╔══

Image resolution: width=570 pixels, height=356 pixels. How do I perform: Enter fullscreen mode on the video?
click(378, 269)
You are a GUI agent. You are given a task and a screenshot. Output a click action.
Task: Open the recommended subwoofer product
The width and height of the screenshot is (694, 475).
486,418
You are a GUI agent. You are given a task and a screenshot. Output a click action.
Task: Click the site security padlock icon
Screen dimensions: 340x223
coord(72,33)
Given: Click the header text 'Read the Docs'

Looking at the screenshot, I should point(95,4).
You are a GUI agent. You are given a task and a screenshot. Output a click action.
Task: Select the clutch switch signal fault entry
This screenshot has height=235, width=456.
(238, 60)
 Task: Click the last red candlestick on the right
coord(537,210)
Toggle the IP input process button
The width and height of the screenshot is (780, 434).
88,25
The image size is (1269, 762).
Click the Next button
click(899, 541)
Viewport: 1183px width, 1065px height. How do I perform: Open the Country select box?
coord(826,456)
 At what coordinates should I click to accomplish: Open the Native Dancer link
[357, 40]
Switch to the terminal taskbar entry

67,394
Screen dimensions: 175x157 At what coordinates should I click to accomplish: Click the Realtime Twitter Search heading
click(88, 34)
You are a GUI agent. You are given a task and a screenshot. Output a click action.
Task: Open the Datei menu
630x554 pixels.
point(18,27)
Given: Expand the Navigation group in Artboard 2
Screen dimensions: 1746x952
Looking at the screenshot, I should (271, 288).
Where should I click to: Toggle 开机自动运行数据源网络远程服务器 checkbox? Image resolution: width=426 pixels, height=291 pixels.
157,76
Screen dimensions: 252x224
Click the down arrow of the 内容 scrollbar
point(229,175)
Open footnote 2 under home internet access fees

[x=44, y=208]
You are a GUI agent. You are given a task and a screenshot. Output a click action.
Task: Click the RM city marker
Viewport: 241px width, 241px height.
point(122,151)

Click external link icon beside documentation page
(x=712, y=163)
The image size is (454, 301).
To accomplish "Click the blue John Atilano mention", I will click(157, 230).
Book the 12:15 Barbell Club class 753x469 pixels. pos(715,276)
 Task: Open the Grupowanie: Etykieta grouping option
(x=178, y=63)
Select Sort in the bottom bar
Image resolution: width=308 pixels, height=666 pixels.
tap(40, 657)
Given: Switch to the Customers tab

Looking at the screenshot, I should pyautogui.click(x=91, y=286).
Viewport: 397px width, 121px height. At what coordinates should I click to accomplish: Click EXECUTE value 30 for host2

╚══

**How to complete this task:** Reproduce every line of the data verbatim.

**Response area:**
Image resolution: width=570 pixels, height=356 pixels. How do I perform: Enter fullscreen mode on the video?
click(378, 269)
You are a GUI agent. You are given a task and a screenshot. Output a click action.
Task: Open the recommended subwoofer product
The width and height of the screenshot is (694, 475).
486,418
You are a GUI agent. You are given a task and a screenshot. Output a click action.
Task: Click the site security padlock icon
Screen dimensions: 340x223
coord(72,33)
Given: Click the header text 'Read the Docs'

Looking at the screenshot, I should point(95,4).
You are a GUI agent. You are given a task and a screenshot. Output a click action.
Task: Select the clutch switch signal fault entry
This screenshot has height=235, width=456.
(238, 60)
 Task: Click the last red candlestick on the right
coord(537,210)
Toggle the IP input process button
The width and height of the screenshot is (780, 434).
88,25
The image size is (1269, 762).
Click the Next button
click(899, 541)
Viewport: 1183px width, 1065px height. How do I perform: Open the Country select box?
coord(826,456)
 At what coordinates should I click to accomplish: Open the Native Dancer link
[357, 40]
Switch to the terminal taskbar entry

67,394
Screen dimensions: 175x157 At what coordinates should I click to accomplish: Click the Realtime Twitter Search heading
click(88, 34)
You are a GUI agent. You are given a task and a screenshot. Output a click action.
Task: Open the Datei menu
630x554 pixels.
point(18,27)
Given: Expand the Navigation group in Artboard 2
Screen dimensions: 1746x952
Looking at the screenshot, I should (271, 288).
Where should I click to: Toggle 开机自动运行数据源网络远程服务器 checkbox? Image resolution: width=426 pixels, height=291 pixels.
157,76
Screen dimensions: 252x224
Click the down arrow of the 内容 scrollbar
point(229,175)
Open footnote 2 under home internet access fees

[x=44, y=208]
You are a GUI agent. You are given a task and a screenshot. Output a click action.
Task: Click the RM city marker
Viewport: 241px width, 241px height.
point(122,151)

Click external link icon beside documentation page
(x=712, y=163)
The image size is (454, 301).
To accomplish "Click the blue John Atilano mention", I will click(157, 230).
Book the 12:15 Barbell Club class 753x469 pixels. pos(715,276)
 Task: Open the Grupowanie: Etykieta grouping option
(x=178, y=63)
Select Sort in the bottom bar
Image resolution: width=308 pixels, height=666 pixels.
tap(40, 657)
Given: Switch to the Customers tab

Looking at the screenshot, I should pyautogui.click(x=91, y=286).
Viewport: 397px width, 121px height. At what coordinates should I click to accomplish: Click EXECUTE value 30 for host2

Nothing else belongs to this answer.